═══ Excerpt ═══

Housing Finance: the Real Scandal
The impediments to building housing for low-income people are legion, however, and mostly wasteful and unneccessary. That’s the real scandal. Exhibit A is the nearly complete Sugar Hill development in Harlem. It was designed by the London architect David Adjaye (who is also designing the National Museum of African American History and Culture in Washington) for the highly respected housing nonprofit Broadway Housing Communities. You can link to my story on the project in Architectural Record here.
“The project represents the epitome of what we want to do in term of housing,” New York City Mayor Bill de Blasio said in a June press event. In terms of its urbanism and self-reinforcing mix of uses (housing for many incomes, pre-k education, a Museum of Childrens’ Art and Storytelling), yes. Not so much when it comes to the Kafkaesque financing it required.
Here’s what it took to build, quoted from the story.
A gift from the Sirus Fund, a foundation, allowed Broadway Housing Communities to acquire the site. Sugar Hill needed 14 other funding sources from federal, state, and local governments as well as several banks deploying Federal New Market tax credits. Each contributor operates with different criteria and on different cycles, requiring an elaborate and expensive syndication process to reconcile. The education and museum programs also added to construction, financing, and regulatory complexity. Some nine city agencies will have signed off on the project before it can fully operate.
This Byzantine process is one reason why the total project cost for the 191,000 square-foot building was $89 million, only $59 million of it for construction.
Tax Breaks for Affluent; Subprime for the Rest
By contrast, a market-rate building might tap three or four sources of funding, often fewer. Think about going to 15 sources to cobble together a mortgage. How many houses do you think would be built under those circumstances? How will Mayor de Blasio reach his goal of 200,000 affordable units? With such a tortured funding system, common in the development of housing serving low incomes, I don’t see how.

═══ Raw data ═══

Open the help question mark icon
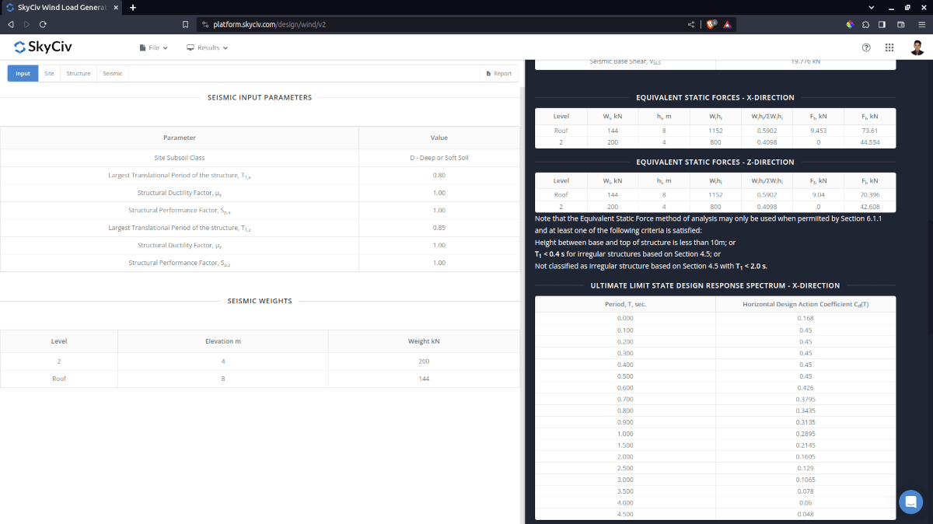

═══
═══ Raw data ═══

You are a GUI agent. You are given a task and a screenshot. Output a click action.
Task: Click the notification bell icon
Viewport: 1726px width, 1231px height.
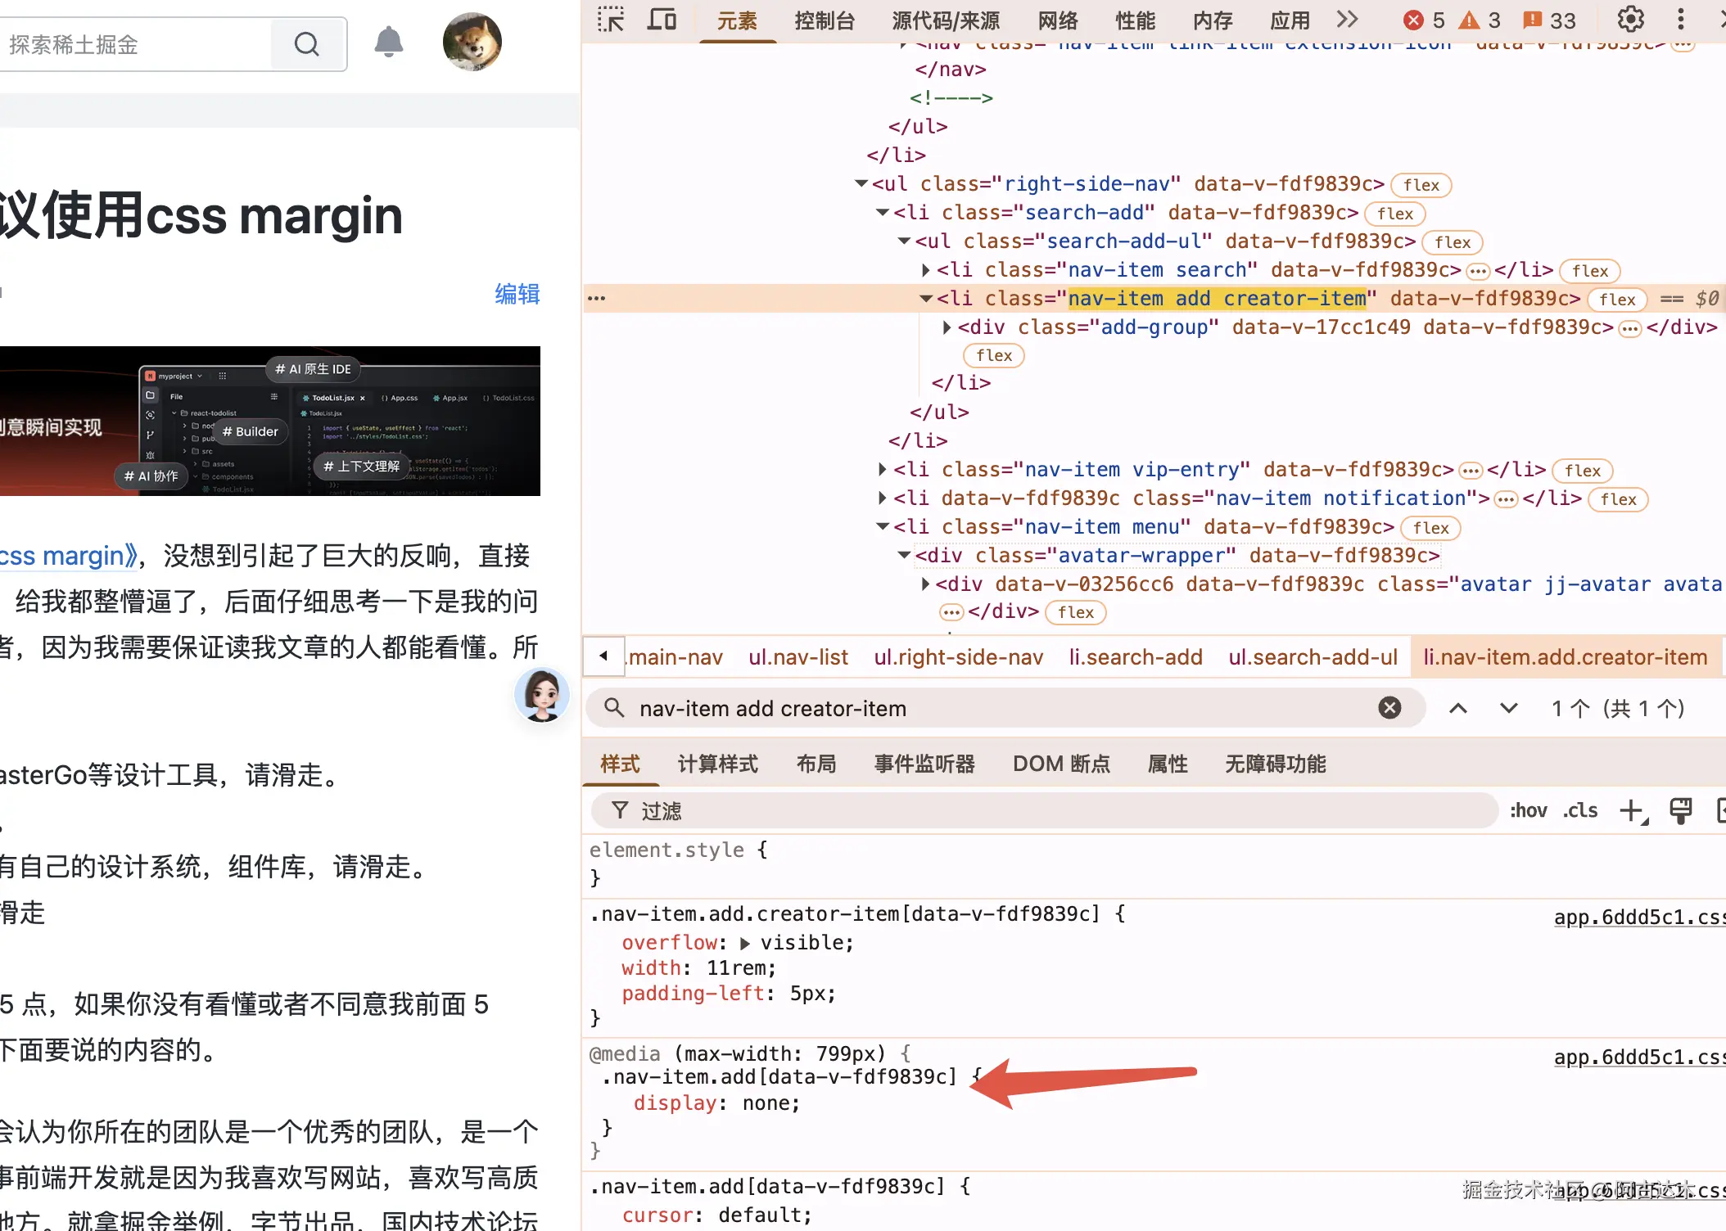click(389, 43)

═══

**Task set**
A) Summarize the housing finance excerpt in three sentences.
B) In the records, reproduce the part that opens with the line containing "You are a GUI" and closes with the line containing "click(389, 43)", requests included. Multiply every coordinate in the answers by 0.5, round to whole numbers with halves going up, and leave out the pictures.

**Responses by task**
A) The excerpt argues that the real scandal in building housing for low-income people is the wasteful and unnecessary set of impediments, with the Sugar Hill development in Harlem as its example. Besides a foundation gift to acquire the site, the project needed 14 other funding sources, an elaborate and expensive syndication process, and sign-off from some nine city agencies. The author says this process is one reason the building cost $89 million in total, with only $59 million for construction, and doubts that Mayor de Blasio can reach 200,000 affordable units with such a funding system.

B)
You are a GUI agent. You are given a task and a screenshot. Output a click action.
Task: Click the notification bell icon
Viewport: 1726px width, 1231px height.
click(195, 22)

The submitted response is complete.